__YOUR GOAL__:
Reproduce the data verbatim, from its first line up to and including the line with "tap(1014, 329)".

__PROVIDED DATA__:
****************

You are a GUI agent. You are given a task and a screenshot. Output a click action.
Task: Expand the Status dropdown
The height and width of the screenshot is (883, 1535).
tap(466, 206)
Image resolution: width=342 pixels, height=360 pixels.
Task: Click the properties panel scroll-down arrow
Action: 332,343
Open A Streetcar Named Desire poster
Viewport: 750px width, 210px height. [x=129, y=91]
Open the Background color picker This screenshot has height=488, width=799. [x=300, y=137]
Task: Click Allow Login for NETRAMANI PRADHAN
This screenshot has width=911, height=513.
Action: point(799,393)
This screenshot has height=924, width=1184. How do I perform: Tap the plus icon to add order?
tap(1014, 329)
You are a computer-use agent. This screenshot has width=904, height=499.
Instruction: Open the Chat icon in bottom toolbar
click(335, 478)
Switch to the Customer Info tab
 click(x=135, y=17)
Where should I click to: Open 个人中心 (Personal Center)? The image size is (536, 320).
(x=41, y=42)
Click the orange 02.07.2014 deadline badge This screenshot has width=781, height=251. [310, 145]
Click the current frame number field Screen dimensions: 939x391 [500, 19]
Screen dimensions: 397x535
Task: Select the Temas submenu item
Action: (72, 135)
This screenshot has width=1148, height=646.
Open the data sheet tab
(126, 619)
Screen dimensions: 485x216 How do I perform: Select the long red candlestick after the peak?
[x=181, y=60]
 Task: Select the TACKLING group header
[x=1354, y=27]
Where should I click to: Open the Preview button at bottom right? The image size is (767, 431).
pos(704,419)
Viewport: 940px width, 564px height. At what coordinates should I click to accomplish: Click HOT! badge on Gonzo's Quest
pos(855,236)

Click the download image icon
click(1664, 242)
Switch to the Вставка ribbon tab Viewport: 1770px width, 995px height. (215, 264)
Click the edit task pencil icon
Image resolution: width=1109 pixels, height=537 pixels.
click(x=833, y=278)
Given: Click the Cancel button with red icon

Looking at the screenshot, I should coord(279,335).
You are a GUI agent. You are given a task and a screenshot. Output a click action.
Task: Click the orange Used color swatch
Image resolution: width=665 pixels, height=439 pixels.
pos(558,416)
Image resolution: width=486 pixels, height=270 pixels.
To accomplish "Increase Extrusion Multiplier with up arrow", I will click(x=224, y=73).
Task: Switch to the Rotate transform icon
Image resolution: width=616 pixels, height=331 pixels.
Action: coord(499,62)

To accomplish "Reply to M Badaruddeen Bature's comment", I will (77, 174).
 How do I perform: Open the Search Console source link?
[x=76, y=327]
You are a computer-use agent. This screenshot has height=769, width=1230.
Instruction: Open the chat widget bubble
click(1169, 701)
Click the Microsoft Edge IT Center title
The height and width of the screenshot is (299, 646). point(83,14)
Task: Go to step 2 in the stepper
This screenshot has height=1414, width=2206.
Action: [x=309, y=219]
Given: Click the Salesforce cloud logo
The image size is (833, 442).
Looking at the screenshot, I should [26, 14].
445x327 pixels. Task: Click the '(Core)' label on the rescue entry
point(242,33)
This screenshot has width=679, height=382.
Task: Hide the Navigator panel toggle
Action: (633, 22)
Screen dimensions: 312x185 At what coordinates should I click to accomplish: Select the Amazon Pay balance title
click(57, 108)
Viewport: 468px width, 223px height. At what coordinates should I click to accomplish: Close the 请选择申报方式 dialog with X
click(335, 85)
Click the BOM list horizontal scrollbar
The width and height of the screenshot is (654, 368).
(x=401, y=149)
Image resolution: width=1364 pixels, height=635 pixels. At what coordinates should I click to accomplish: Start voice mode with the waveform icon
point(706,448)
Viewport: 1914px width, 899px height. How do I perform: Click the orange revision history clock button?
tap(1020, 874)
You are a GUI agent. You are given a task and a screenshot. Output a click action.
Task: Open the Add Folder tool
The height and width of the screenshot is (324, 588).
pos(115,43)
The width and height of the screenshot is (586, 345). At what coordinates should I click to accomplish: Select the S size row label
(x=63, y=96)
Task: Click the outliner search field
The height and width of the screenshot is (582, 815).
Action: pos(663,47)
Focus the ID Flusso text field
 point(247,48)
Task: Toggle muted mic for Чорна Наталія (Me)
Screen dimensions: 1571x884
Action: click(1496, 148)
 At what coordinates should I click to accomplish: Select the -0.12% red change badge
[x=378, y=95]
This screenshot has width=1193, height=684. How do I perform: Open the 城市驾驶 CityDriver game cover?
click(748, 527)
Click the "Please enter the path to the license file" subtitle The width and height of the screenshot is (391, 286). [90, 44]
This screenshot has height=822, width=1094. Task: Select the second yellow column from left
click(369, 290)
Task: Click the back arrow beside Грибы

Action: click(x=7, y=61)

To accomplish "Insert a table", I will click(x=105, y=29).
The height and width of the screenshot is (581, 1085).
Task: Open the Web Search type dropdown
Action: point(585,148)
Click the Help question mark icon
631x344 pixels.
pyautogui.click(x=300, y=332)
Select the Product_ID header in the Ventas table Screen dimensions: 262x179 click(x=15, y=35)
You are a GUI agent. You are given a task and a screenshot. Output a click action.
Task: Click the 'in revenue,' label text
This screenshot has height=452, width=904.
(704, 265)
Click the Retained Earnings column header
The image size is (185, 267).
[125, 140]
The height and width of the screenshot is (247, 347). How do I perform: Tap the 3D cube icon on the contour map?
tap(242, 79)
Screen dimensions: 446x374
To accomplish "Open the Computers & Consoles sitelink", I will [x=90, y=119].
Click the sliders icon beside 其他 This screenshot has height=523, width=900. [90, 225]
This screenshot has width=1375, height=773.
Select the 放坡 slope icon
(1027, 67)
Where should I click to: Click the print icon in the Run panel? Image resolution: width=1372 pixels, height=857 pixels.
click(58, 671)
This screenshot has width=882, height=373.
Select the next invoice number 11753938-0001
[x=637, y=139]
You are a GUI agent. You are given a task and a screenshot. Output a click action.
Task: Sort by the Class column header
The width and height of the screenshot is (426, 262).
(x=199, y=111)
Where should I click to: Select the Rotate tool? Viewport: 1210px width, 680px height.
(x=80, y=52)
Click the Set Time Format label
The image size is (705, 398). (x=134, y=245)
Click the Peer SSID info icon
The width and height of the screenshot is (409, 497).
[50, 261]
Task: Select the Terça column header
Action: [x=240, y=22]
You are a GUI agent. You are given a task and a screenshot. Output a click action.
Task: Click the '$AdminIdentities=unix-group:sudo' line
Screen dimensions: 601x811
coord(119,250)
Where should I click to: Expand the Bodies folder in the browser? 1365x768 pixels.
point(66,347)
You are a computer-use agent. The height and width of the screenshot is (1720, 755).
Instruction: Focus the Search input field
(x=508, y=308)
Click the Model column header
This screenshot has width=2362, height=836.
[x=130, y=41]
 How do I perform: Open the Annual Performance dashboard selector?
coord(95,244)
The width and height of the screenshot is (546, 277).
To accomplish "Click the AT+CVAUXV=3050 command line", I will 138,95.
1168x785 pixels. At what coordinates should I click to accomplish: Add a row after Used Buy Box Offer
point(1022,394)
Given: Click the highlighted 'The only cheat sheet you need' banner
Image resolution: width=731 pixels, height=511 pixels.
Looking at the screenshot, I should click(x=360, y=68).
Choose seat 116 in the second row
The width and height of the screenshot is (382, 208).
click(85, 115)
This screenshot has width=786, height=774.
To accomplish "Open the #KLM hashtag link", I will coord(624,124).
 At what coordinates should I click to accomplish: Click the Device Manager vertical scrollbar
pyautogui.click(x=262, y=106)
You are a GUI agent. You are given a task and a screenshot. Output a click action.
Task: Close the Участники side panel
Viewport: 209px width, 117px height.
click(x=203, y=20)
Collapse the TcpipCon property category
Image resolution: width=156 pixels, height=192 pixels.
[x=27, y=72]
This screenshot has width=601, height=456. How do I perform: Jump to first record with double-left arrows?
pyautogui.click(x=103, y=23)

****************

__ANSWER TO THE TASK__:
You are a GUI agent. You are given a task and a screenshot. Output a click action.
Task: Expand the Status dropdown
The height and width of the screenshot is (883, 1535).
tap(466, 206)
Image resolution: width=342 pixels, height=360 pixels.
Task: Click the properties panel scroll-down arrow
Action: 332,343
Open A Streetcar Named Desire poster
Viewport: 750px width, 210px height. [x=129, y=91]
Open the Background color picker This screenshot has height=488, width=799. [x=300, y=137]
Task: Click Allow Login for NETRAMANI PRADHAN
This screenshot has width=911, height=513.
Action: point(799,393)
This screenshot has height=924, width=1184. How do I perform: Tap the plus icon to add order?
tap(1014, 329)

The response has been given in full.